I am trying to get accustomed to doing singular value decomposition with numpy. I decided to do the SVD on a matrix from an example to understand how it works. I am following this pdf, where A = [[3, 2, 2], [2, 3, -2]]. When I run the svd, however, I get something different for the matrices U and V then what is provided in the pdf. It is the same matrix, except the signs have been flipped. Now, since the matrices are both linear operators and the signs have been flipped on both it is technically still correct, the flipping cancels out. But why is it this way?
Remember that U and V are eigenvectors. Scaling an eigenvector is still an eigenvector, but as long as you get some linear multiple of the solution that you get in the PDF, it is perfectly acceptable. You know the implementation is correct if the eigenvalues are the same. Judging from your post as you didn't comment on the eigenvalues, I'm assuming that they are correct. The eigenvalues need to be the same, but the eigenvectors can be different.

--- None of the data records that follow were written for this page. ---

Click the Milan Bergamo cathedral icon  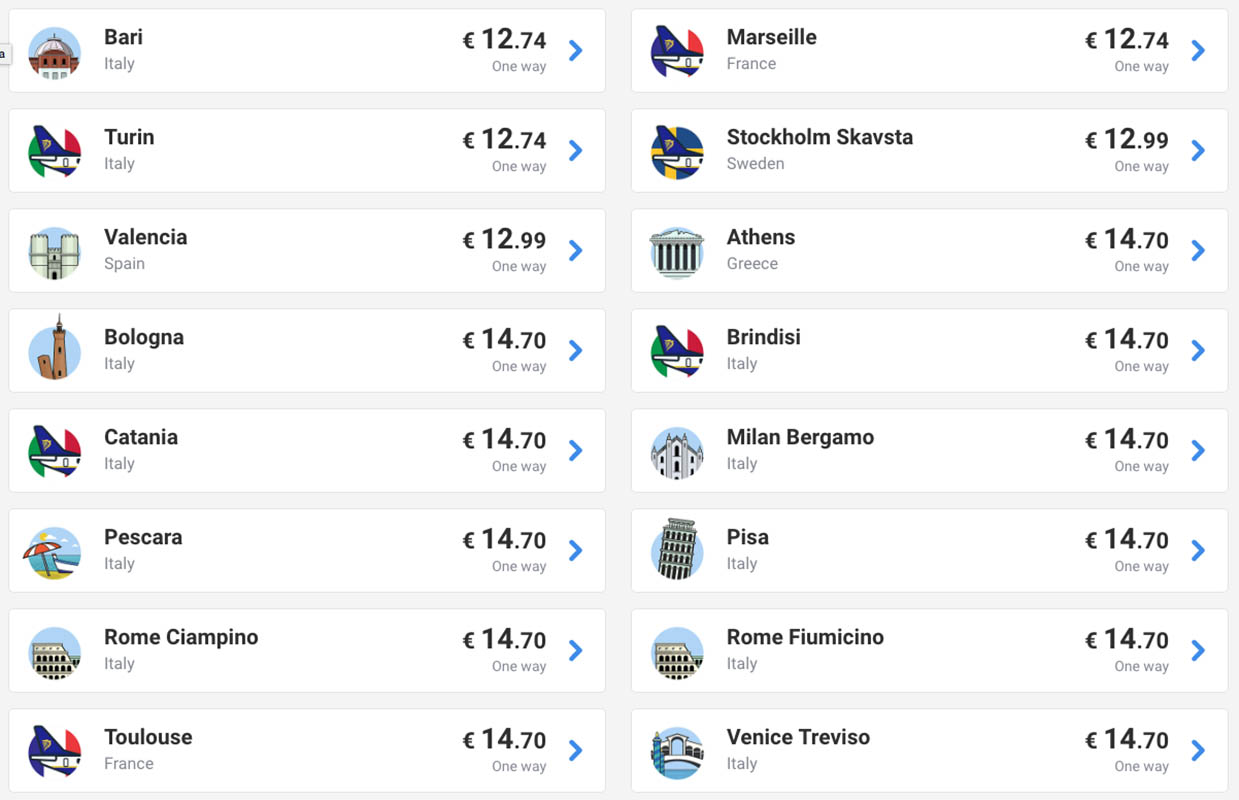click(677, 452)
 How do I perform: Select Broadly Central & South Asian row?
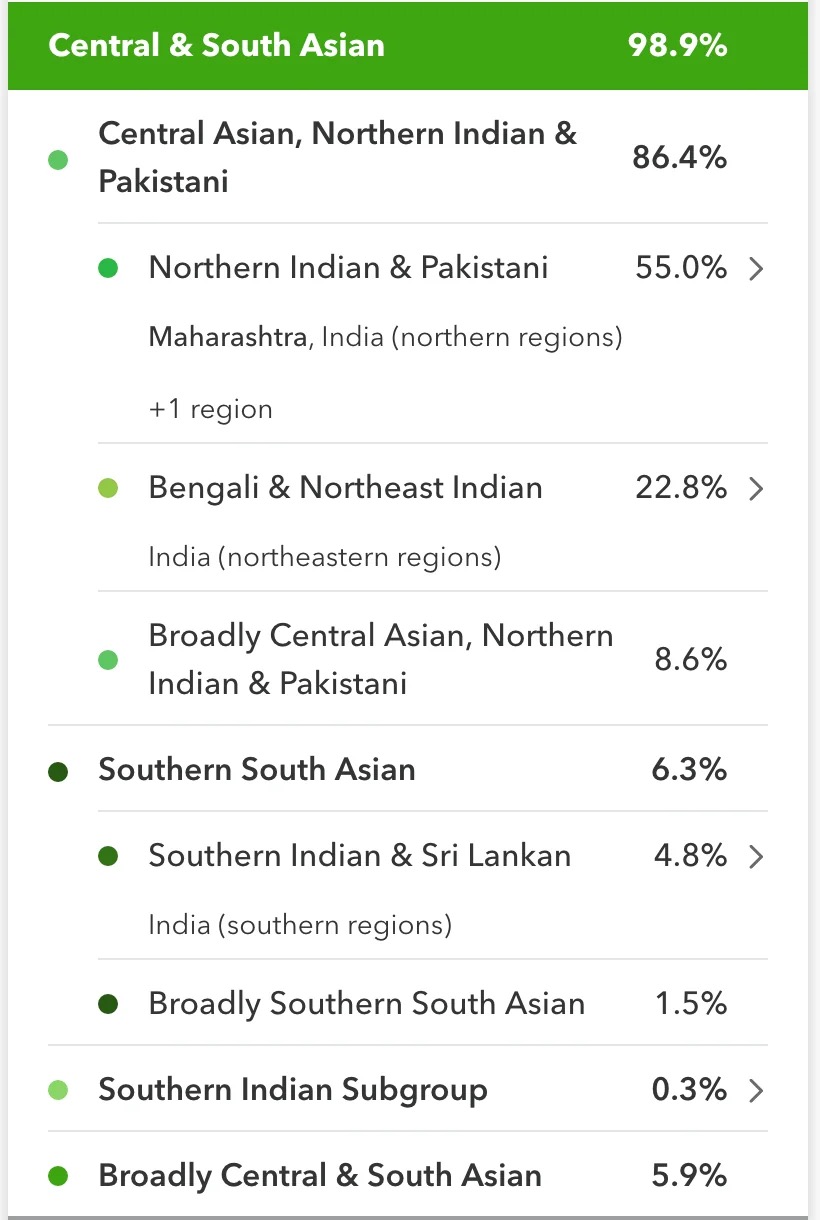[408, 1176]
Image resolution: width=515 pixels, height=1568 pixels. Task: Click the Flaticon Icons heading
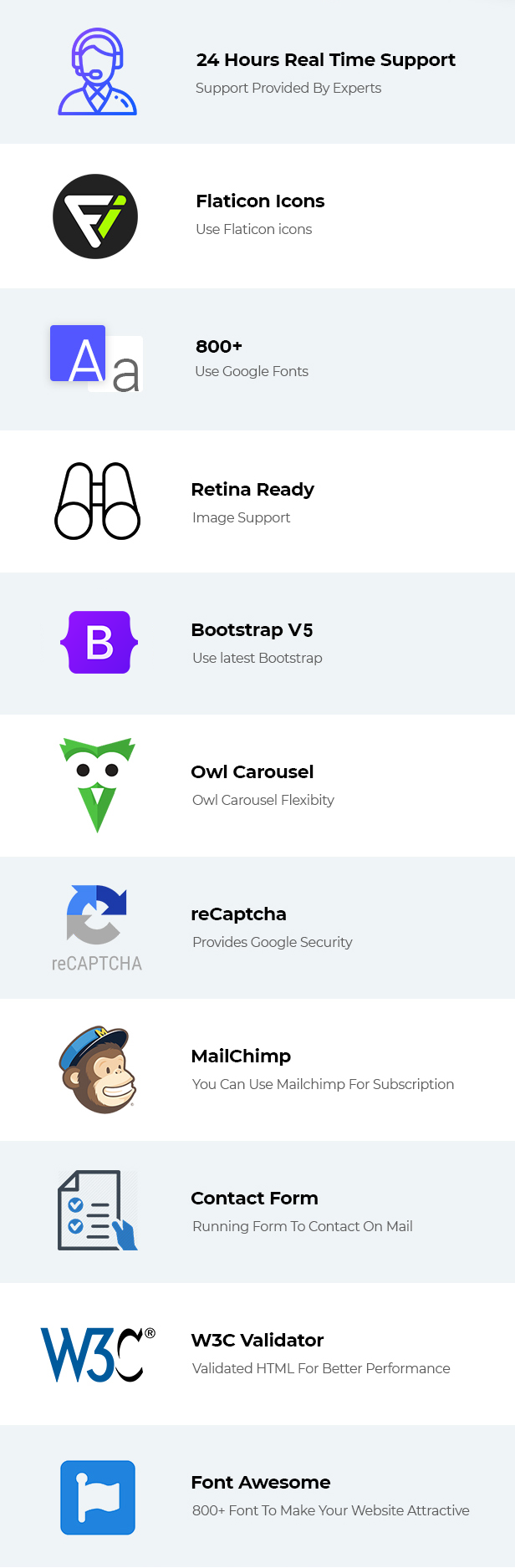tap(260, 201)
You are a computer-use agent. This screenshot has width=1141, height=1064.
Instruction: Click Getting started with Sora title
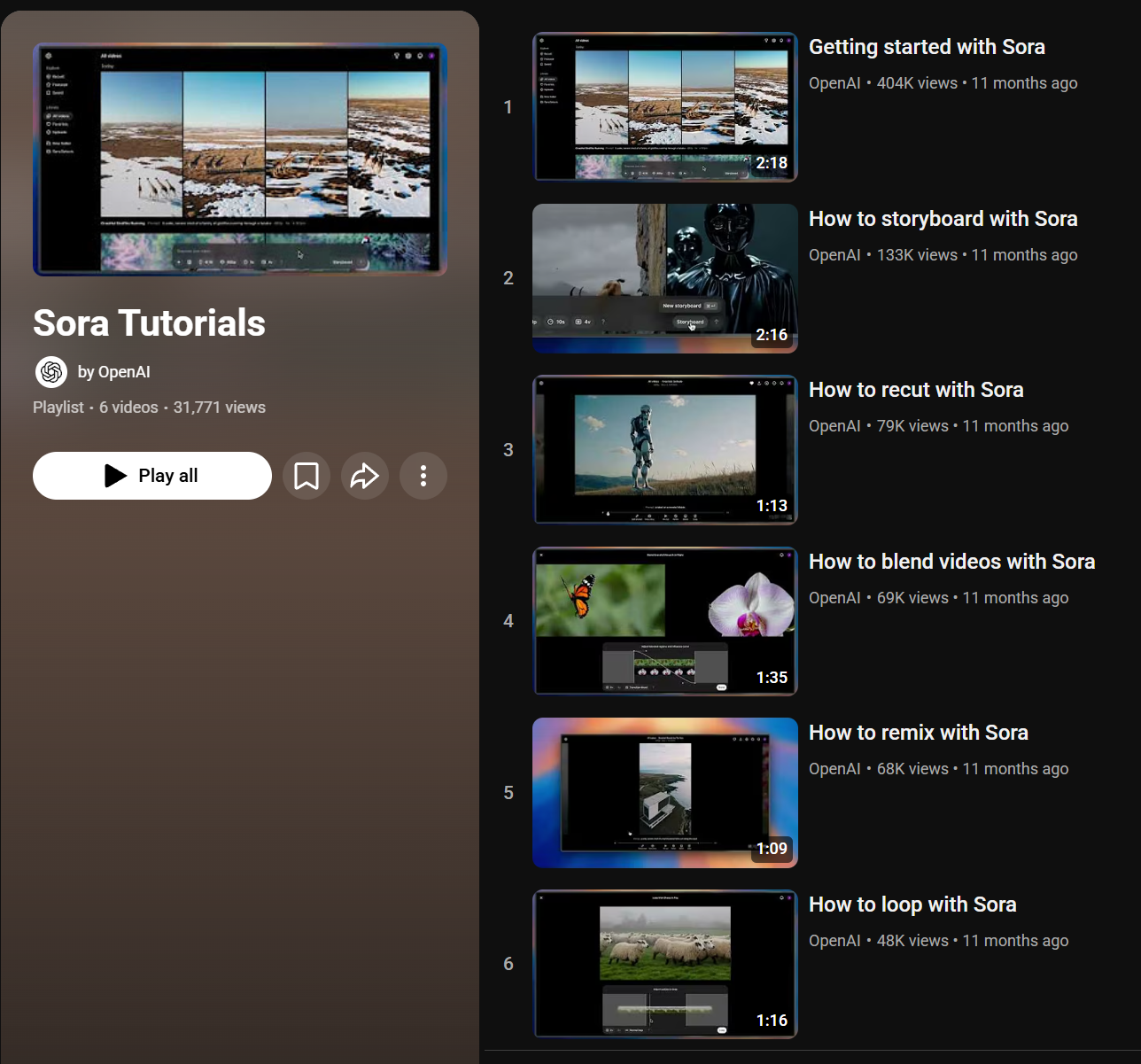pyautogui.click(x=927, y=47)
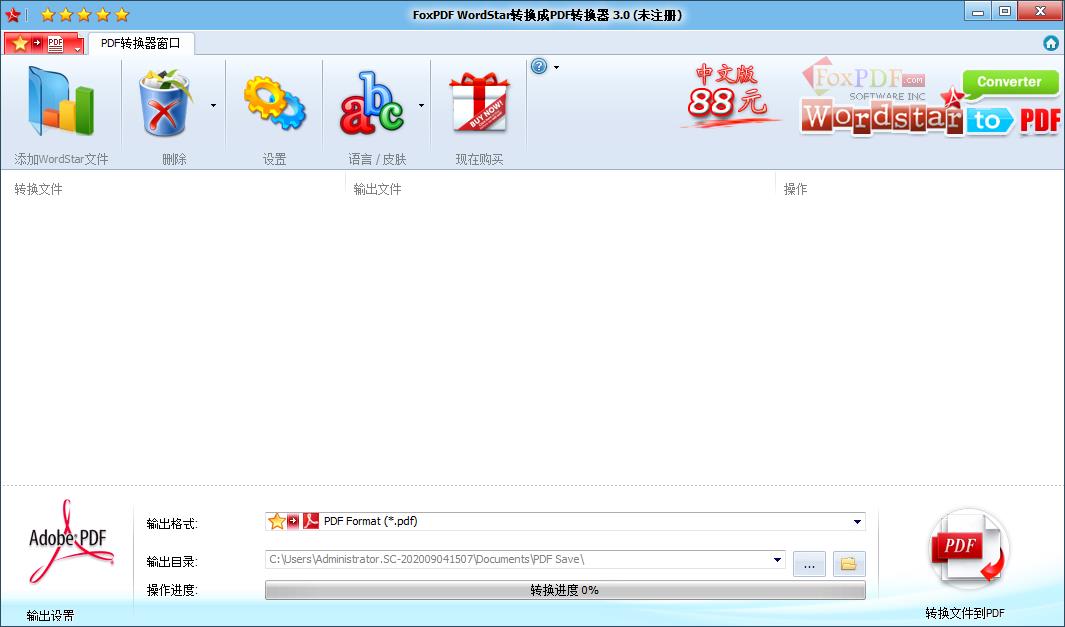The height and width of the screenshot is (627, 1065).
Task: Open Settings with the gears icon
Action: coord(274,102)
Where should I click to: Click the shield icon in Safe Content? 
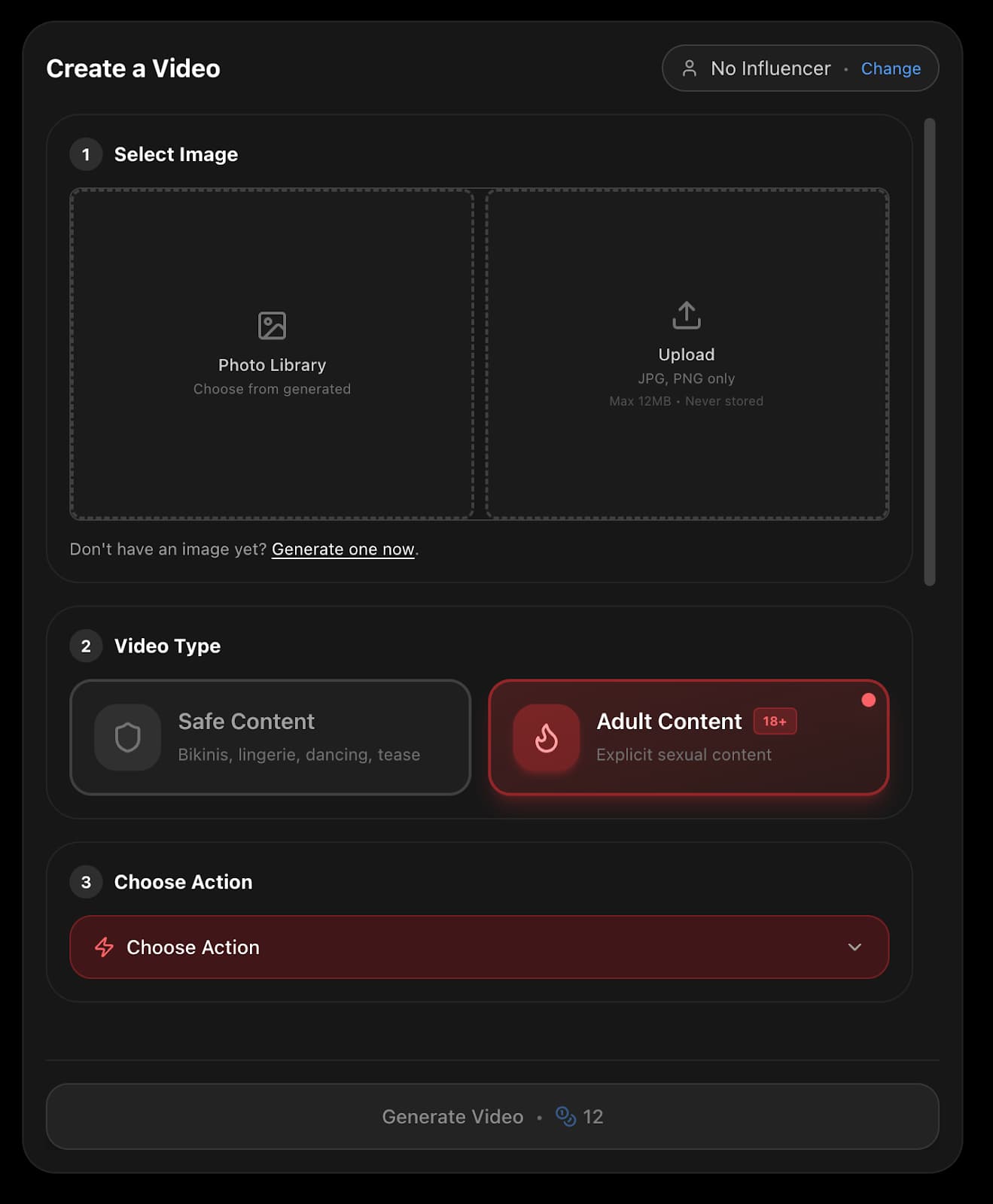point(127,737)
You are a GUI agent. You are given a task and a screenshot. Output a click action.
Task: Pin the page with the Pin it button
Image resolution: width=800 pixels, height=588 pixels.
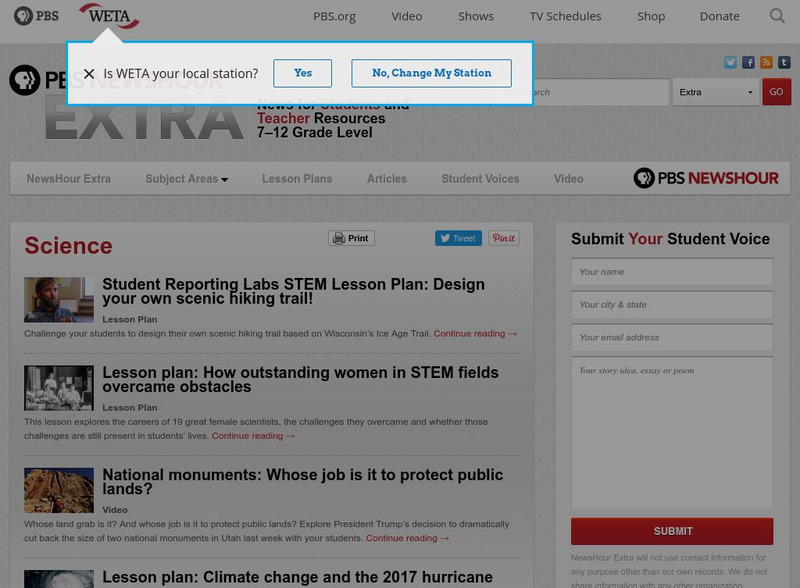503,238
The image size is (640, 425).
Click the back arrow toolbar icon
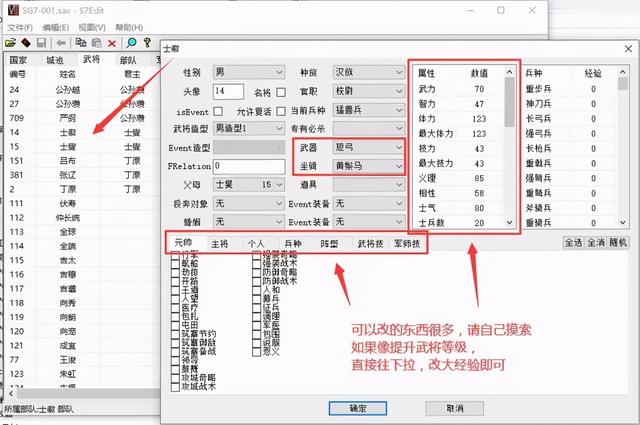(x=61, y=43)
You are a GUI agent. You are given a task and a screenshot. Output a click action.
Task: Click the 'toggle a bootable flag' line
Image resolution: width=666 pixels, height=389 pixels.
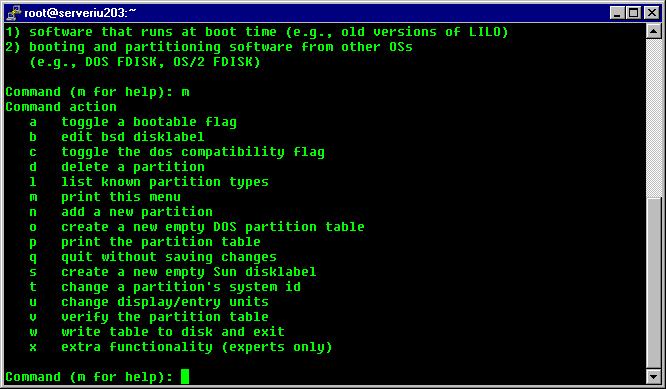(133, 122)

In your case, the scaling is done by -1, which are still valid eigenvectors to the same eigenvalues. As to the reason why the eigenvectors are different in sign is most likely the way the SVD is calculated. Finding the actual left and right eigenvectors is computationally prohibitive, so some tips and tricks to arrive at the same solution are done, and that may mean that the eigenvectors are of a different scale than you expect.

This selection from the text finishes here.